Top of RECORDED INFORMATION

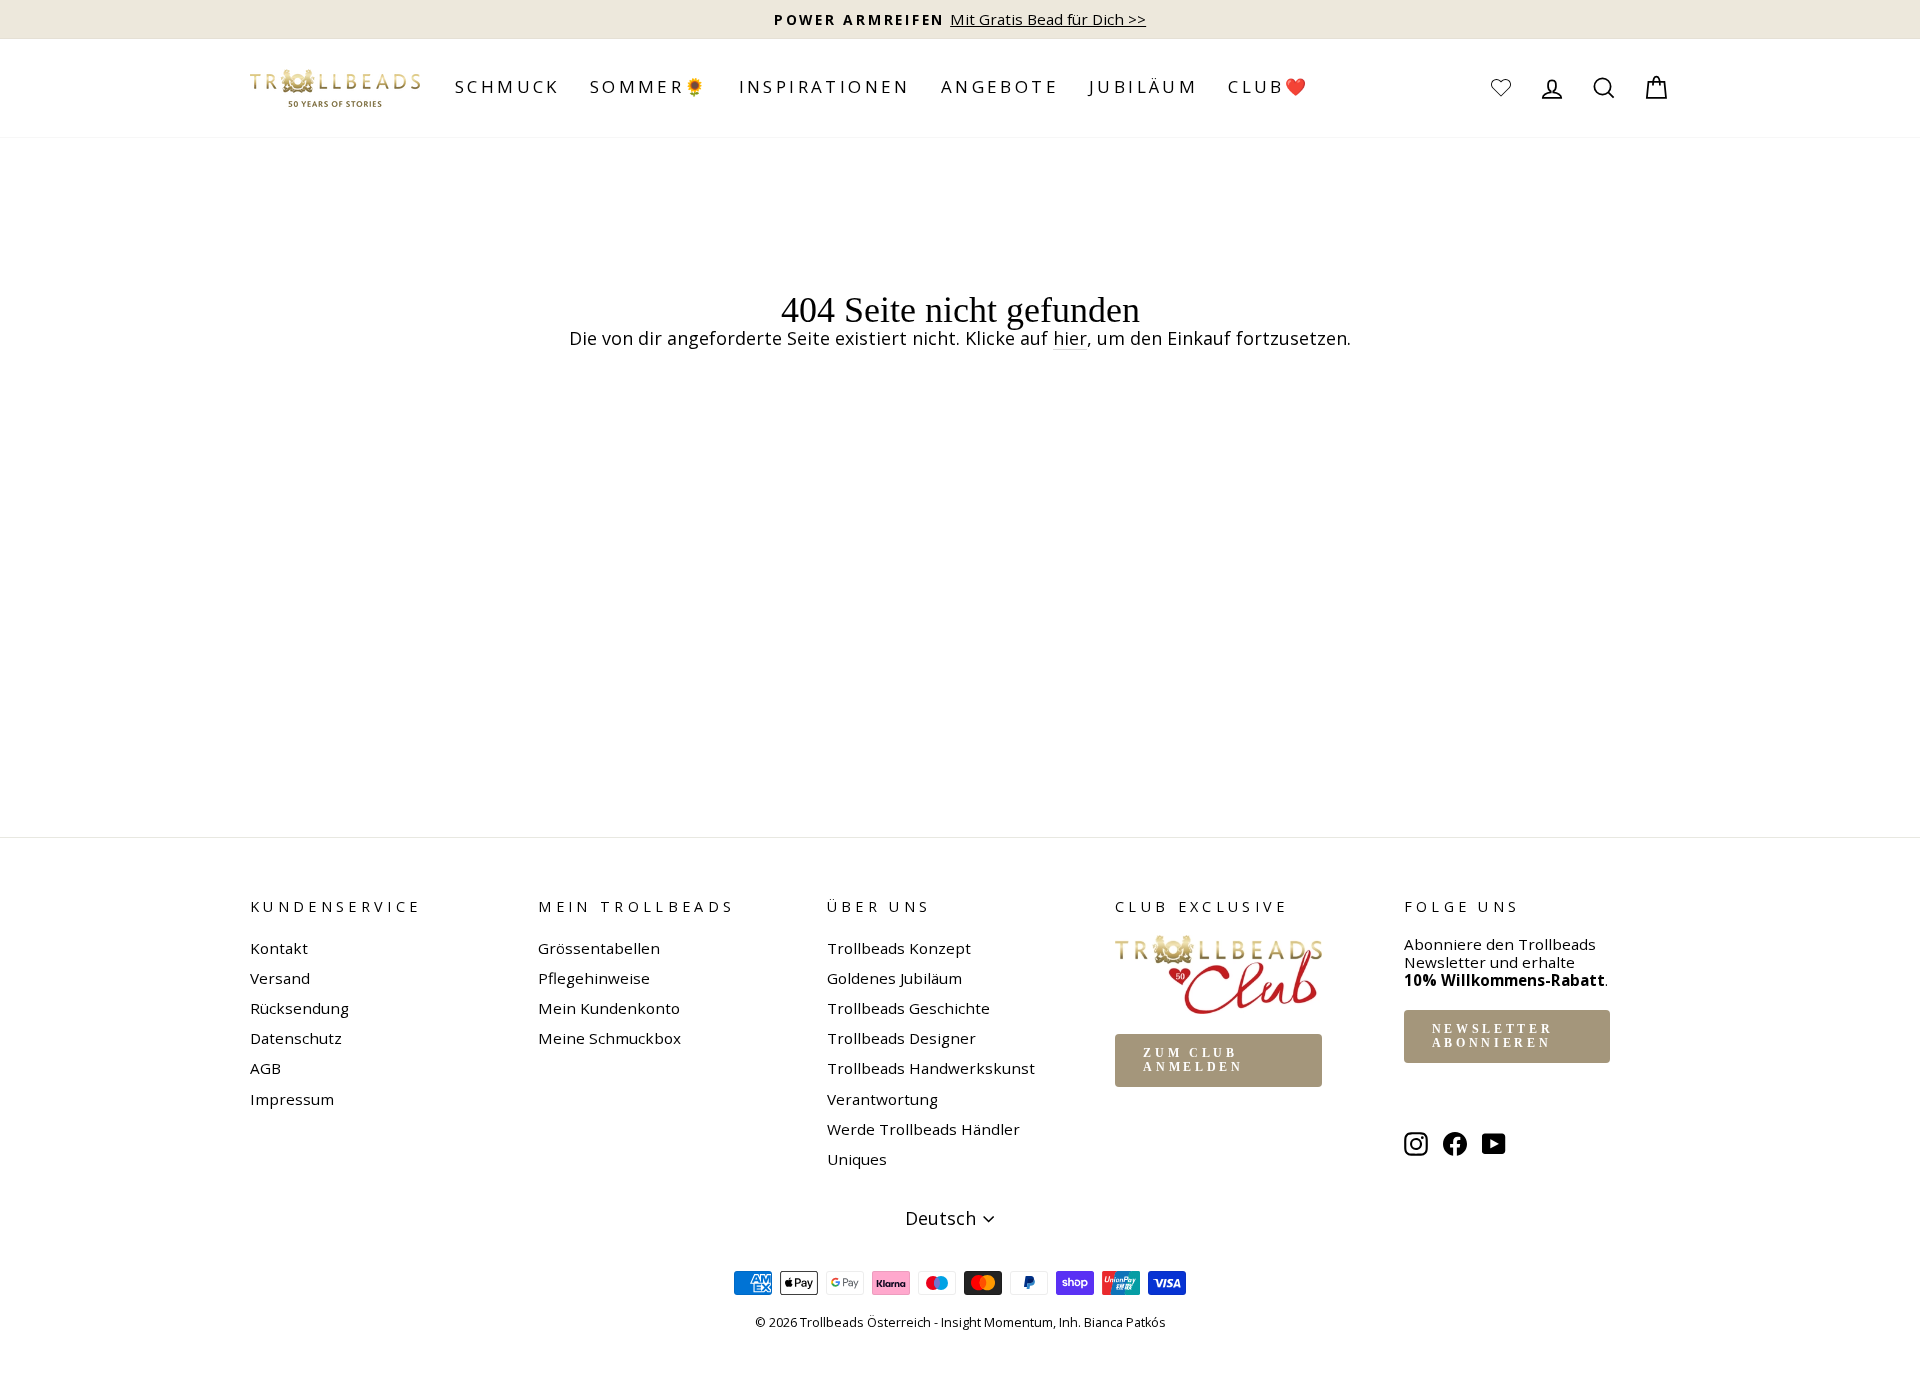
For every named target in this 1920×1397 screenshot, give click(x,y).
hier (1070, 339)
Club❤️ (1268, 86)
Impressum (292, 1099)
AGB (265, 1068)
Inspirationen (825, 86)
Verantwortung (882, 1099)
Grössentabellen (599, 948)
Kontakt (279, 948)
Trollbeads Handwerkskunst (931, 1068)
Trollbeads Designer (901, 1038)
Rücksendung (299, 1008)
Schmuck (507, 86)
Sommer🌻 (649, 86)
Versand (280, 978)
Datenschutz (296, 1038)
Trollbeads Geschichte (908, 1008)
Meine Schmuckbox (609, 1038)
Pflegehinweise (594, 978)
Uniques (857, 1159)
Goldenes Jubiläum (894, 978)
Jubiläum (1143, 86)
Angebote (1000, 86)
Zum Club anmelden (1193, 1060)
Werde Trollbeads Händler (923, 1129)
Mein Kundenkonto (609, 1008)
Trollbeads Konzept (899, 948)
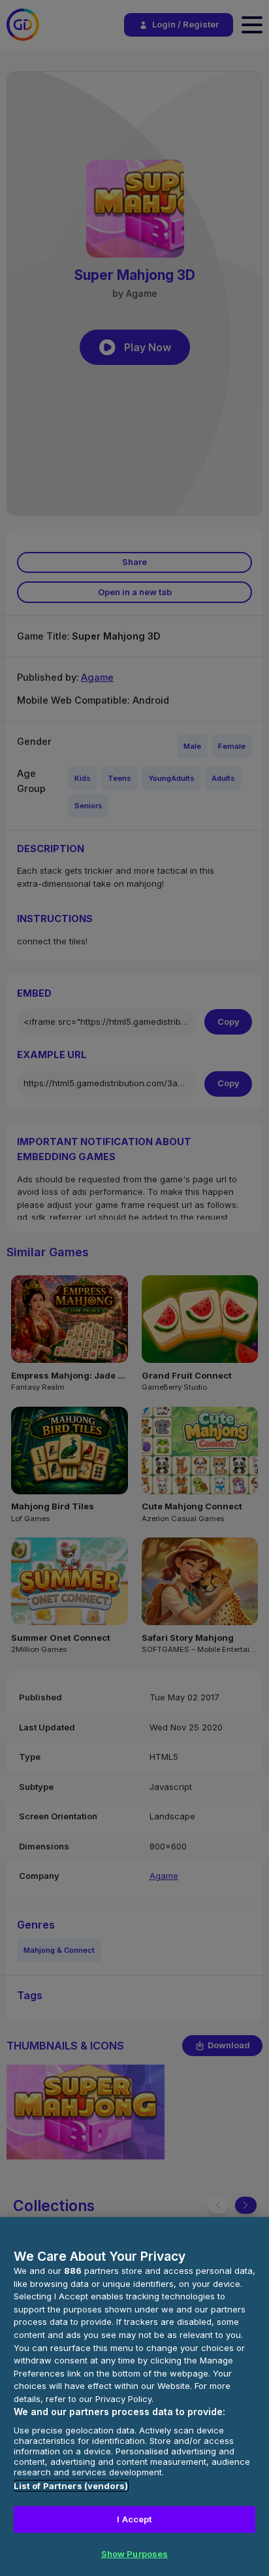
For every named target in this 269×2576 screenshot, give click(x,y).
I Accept (134, 2519)
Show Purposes (134, 2554)
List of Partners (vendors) (71, 2486)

Bottom of RECORDED INFORMATION

• PROBLEM TO WORK ON
All of the entries above are to be written out exactly, with no pictures.

• SOLUTION TO THIS PROBLEM
For every named target in this 1920×1397 screenshot, give click(x,y).
hier (1070, 339)
Club❤️ (1268, 86)
Impressum (292, 1099)
AGB (265, 1068)
Inspirationen (825, 86)
Verantwortung (882, 1099)
Grössentabellen (599, 948)
Kontakt (279, 948)
Trollbeads Handwerkskunst (931, 1068)
Trollbeads Designer (901, 1038)
Rücksendung (299, 1008)
Schmuck (507, 86)
Sommer🌻 (649, 86)
Versand (280, 978)
Datenschutz (296, 1038)
Trollbeads Geschichte (908, 1008)
Meine Schmuckbox (609, 1038)
Pflegehinweise (594, 978)
Uniques (857, 1159)
Goldenes Jubiläum (894, 978)
Jubiläum (1143, 86)
Angebote (1000, 86)
Zum Club anmelden (1193, 1060)
Werde Trollbeads Händler (923, 1129)
Mein Kundenkonto (609, 1008)
Trollbeads Konzept (899, 948)
For every named target in this 269×2576 screenshot, give click(x,y).
I Accept (134, 2519)
Show Purposes (134, 2554)
List of Partners (vendors) (71, 2486)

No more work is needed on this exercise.